좋은글 잘 읽고 갑니다..참고해야겠어요..
Mengurangi konsumsi garam dapat menurunkan volume darah… Siapa yang perlu berhati-hati?
Mengurangi konsumsi garam dapat menurunkan volume darah… Siapa yang perlu berhati-hati?
Bagi orang yang peduli kesehatan, natrium adalah musuh utama. Kita sering mendengar orang berkata, "Kurangi asupan natrium Anda untuk mencegah tekanan darah tinggi." Hal ini membuat sebagian orang tanpa ragu mengurangi konsumsi garam. Namun, mengonsumsi hanya makanan rendah natrium tanpa mempertimbangkan kondisi kesehatan Anda sebenarnya dapat berbahaya.

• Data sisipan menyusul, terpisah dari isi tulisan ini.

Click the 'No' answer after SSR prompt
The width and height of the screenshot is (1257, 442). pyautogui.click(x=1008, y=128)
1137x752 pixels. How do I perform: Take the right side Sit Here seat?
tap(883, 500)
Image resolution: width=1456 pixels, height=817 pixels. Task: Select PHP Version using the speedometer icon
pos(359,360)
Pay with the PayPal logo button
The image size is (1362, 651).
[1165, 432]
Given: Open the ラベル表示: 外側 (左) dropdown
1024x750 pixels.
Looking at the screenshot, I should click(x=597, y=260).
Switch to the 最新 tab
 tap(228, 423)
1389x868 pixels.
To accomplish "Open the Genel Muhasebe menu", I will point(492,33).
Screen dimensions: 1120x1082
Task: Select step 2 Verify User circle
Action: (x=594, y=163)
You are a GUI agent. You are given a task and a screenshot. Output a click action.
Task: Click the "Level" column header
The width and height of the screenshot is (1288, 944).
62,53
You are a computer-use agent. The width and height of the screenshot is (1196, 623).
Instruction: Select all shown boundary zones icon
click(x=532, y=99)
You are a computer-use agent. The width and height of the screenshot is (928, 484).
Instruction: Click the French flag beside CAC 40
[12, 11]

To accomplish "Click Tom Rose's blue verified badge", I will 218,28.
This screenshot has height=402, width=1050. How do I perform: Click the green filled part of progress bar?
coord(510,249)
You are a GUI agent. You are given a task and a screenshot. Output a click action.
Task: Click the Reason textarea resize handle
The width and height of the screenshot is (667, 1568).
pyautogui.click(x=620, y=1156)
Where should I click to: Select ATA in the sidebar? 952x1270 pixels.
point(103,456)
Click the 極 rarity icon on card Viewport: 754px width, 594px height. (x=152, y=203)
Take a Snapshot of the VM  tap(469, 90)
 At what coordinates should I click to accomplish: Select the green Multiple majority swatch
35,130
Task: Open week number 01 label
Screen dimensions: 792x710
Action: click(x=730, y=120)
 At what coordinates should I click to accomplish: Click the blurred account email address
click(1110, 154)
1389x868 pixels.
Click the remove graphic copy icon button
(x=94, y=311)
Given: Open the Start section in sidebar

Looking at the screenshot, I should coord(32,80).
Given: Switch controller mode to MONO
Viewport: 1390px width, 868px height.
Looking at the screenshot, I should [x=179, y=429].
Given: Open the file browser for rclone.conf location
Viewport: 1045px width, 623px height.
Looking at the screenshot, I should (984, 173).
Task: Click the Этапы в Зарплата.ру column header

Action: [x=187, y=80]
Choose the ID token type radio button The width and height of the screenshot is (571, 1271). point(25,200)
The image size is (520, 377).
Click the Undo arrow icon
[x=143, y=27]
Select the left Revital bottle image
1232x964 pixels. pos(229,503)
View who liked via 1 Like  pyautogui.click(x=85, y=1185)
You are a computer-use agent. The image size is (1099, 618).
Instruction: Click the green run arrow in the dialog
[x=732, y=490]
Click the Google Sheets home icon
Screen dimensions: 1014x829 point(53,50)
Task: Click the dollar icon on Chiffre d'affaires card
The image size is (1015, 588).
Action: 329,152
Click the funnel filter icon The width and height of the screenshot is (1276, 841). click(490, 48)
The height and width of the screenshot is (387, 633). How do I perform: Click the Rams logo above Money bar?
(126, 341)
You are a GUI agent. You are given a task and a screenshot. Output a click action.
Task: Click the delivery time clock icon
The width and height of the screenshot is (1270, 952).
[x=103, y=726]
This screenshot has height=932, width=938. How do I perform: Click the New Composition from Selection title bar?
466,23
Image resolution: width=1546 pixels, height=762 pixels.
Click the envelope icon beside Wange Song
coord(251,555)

Natrium membantu menghilangkan produk limbah dan mengatur kadar cairan tubuh. Sejumlah natrium tertentu sangat penting bagi tubuh. Untuk berat badan 60 kg, tubuh harus mengandung 70-80 g natrium.
Kadar natrium yang rendah dapat menyebabkan berbagai masalah, termasuk kelelahan, kehilangan nafsu makan, dan lesu. Misalnya, beberapa orang mengalami pusing atau kelelahan saat berkeringat deras. Masalah ini timbul akibat penurunan kadar natrium yang cepat dalam tubuh karena berkeringat.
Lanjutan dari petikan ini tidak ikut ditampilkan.